How to Make Your Church More Accessible: 5 Impactful Changes

How to Make Your Church More Accessible: 5 Impactful Changes May 23, 2022

Imagine approaching a church and realizing you can’t get inside. The doors are set six feet off the ground and have handles that are too large to turn, even if you could reach them. You can hear music and see people inside, but there’s no feasible way for you to join them.

Unless your church was intentionally designed to be accessible, people with disabilities might feel locked out when they approach your building. As a place of worship, your church should be welcoming, safe and easy for members to access. Here are five ways you can make your church more accessible so that everyone can worship there.

1. Add Ramps

Adding ramps is one of the easiest things you can do to make your building more accessible. If your front entrance is lifted above the street, add a ramp next to the stairs or near another entrance. Ramps empower the elderly as well as people with disabilities to easily enter your sanctuary and fellowship hall.

As building improvements go, ramps are relatively inexpensive. You can construct a sturdy ramp out of wood, concrete or other building materials. It’s best practice to add a safety railing and grade the ramp so it’s not too steep. If you’re not sure how to make your church building accessible, building a ramp is a solid start.

2. Adjust the Interior

Once inside, people with disabilities may encounter a number of challenges. For one thing, many doorways are not wide enough for people using wheelchairs. There may be another set of stairs inside or restrooms with narrow stalls and no room for people to maneuver.

Start by making sure your sanctuary is accessible from the front door. You can widen doorways and add secondary ramps as necessary. Older buildings with no room for a ramp could add a stairlift or possibly an indoor elevator. In bathrooms, it’s good practice to build an accessible stall with grab bars and room for a wheelchair.

3. Enhance Parking

Parking can also pose a problem for people with disabilities. Because it can be difficult for some people to maneuver, it’s essential to have accessible parking spaces by the front door. Once out of the car, it can be challenging for people with disabilities to handle sidewalk curbs. Cracks in the pavement can also make entering a building dangerous.

In 1990, the Americans with Disabilities Act was passed to make transportation easier for people with disabilities. This law requires businesses and charities to provide a certain number of accessible parking spaces and build curbs with ramps so people in wheelchairs can access sidewalks. Churches are not required to follow these rules, but they should also be accessible for everyone.

4. Adapt Seating

Sanctuaries are typically filled with several rows of chairs or narrow pews. For many individuals, this seating isn’t accessible. You can improve the accessibility of your sanctuary by widening the space between rows or designating a certain area for individuals with wheelchairs.

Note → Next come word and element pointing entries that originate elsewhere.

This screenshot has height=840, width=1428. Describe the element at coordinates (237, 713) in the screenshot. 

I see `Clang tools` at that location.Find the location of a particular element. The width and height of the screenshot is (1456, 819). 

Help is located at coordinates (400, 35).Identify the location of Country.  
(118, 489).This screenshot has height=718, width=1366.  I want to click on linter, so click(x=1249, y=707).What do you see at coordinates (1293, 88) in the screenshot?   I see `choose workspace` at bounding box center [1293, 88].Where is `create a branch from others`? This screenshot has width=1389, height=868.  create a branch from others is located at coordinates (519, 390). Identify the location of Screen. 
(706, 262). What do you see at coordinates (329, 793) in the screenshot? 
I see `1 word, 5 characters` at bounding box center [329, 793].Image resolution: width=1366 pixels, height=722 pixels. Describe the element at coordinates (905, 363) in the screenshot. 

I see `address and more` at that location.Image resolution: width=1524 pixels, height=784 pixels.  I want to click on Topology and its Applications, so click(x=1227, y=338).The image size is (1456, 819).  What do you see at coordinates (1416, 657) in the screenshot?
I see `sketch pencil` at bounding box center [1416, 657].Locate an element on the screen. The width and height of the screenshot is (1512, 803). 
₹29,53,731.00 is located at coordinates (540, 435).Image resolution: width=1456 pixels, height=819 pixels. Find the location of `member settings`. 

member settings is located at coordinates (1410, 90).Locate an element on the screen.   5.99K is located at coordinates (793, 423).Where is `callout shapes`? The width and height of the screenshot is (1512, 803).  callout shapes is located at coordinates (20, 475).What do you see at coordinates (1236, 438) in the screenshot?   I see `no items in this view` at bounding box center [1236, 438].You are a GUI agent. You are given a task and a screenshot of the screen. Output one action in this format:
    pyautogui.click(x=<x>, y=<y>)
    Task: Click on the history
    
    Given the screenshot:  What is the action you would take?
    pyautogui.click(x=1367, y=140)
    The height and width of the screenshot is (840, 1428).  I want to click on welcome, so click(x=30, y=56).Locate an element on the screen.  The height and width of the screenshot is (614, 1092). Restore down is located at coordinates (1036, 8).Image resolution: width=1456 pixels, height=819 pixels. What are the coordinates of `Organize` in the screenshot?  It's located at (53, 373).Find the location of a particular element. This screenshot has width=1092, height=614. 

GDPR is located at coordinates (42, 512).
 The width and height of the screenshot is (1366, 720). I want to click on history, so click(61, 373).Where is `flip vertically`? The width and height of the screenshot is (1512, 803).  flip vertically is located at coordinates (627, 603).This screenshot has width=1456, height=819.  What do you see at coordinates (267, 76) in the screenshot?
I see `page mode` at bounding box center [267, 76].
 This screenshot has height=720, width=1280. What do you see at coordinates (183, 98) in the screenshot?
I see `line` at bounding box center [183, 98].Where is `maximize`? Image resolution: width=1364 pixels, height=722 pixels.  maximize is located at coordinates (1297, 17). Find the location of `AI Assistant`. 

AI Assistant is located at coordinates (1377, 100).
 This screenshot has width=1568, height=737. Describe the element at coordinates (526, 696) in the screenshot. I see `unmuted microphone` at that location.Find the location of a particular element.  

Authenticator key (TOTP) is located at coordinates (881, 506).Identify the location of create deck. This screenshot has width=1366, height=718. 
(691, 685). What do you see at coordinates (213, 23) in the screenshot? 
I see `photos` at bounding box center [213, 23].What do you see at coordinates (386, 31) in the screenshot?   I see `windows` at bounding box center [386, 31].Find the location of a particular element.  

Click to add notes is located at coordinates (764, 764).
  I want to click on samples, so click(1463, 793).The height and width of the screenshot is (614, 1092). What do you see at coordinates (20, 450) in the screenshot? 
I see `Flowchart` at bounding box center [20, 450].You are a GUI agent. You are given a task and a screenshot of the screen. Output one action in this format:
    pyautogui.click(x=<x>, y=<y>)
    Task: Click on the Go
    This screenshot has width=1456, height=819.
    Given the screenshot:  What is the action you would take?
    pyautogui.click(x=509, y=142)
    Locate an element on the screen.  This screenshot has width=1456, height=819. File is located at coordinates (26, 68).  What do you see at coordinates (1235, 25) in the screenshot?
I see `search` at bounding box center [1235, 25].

For elderly church members, consider comfort. Make sure seating is padded, the temperature is controlled and there are a variety of options available. Emergency exits should be accessible for everyone at all times. If your church serves individuals from the deaf or blind community, make sure that locating and listening to the service is feasible for them.

5. Change Hardware

Some types of hardware are much easier to use than others. Take lever-shaped doorknobs, for instance – they can be opened with an elbow or wrist as well as your fingers. For individuals with disabilities, many everyday tasks are complicated by difficult hardware. Updating your church’s hardware will instantly make your building more accessible.

In addition to door handles, consider changing your light switches. Modern designs use rocker switches instead of the older single pole switch. Rocker switches can be moved with an elbow just as easily as a hand. You can use them if your hands are full, your fingers are in a brace or you have difficulty using your muscles.

Open the Doors Wide

You can’t serve everyone all the time. However, you can make several simple adjustments so that your church becomes accessible to the majority of people who want to worship there. If individuals with rare disabilities want to join your congregation, you can make more specific adjustments for them as well.

Use this list of five tips to make your church more accessible for people who want to worship together. Adding a ramp and accessible seating may seem like a small thing, but it can be a big deal to someone who has trouble navigating stairs and tight spaces. Making your church more accessible is one small way that you can show others the lovingkindness of God.